■ **Stated problem**
Rewrite the lines starting with the one that contains "Image resolution: width=279" and going on through the one that contains "Where should I", changing "backers" to "supporters" and keeping everything else the same.

■ **Record list**
========

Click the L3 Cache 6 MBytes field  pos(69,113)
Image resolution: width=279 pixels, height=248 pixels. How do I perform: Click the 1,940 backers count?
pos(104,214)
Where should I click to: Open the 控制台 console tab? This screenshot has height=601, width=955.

========

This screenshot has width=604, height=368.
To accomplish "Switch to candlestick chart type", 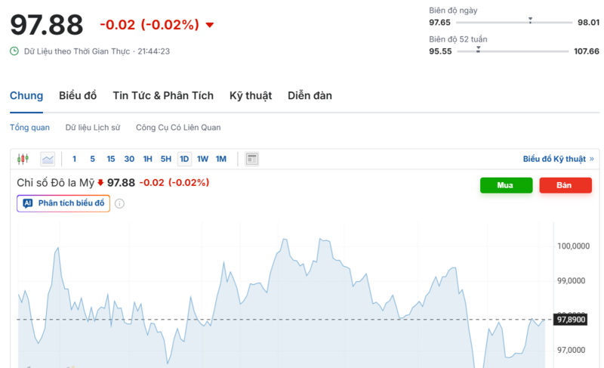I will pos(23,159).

========

■ **Task response**
Image resolution: width=279 pixels, height=248 pixels. How do I perform: Click the 1,940 supporters count?
pos(104,214)
Where should I click to: Open the 控制台 console tab? This screenshot has height=601, width=955.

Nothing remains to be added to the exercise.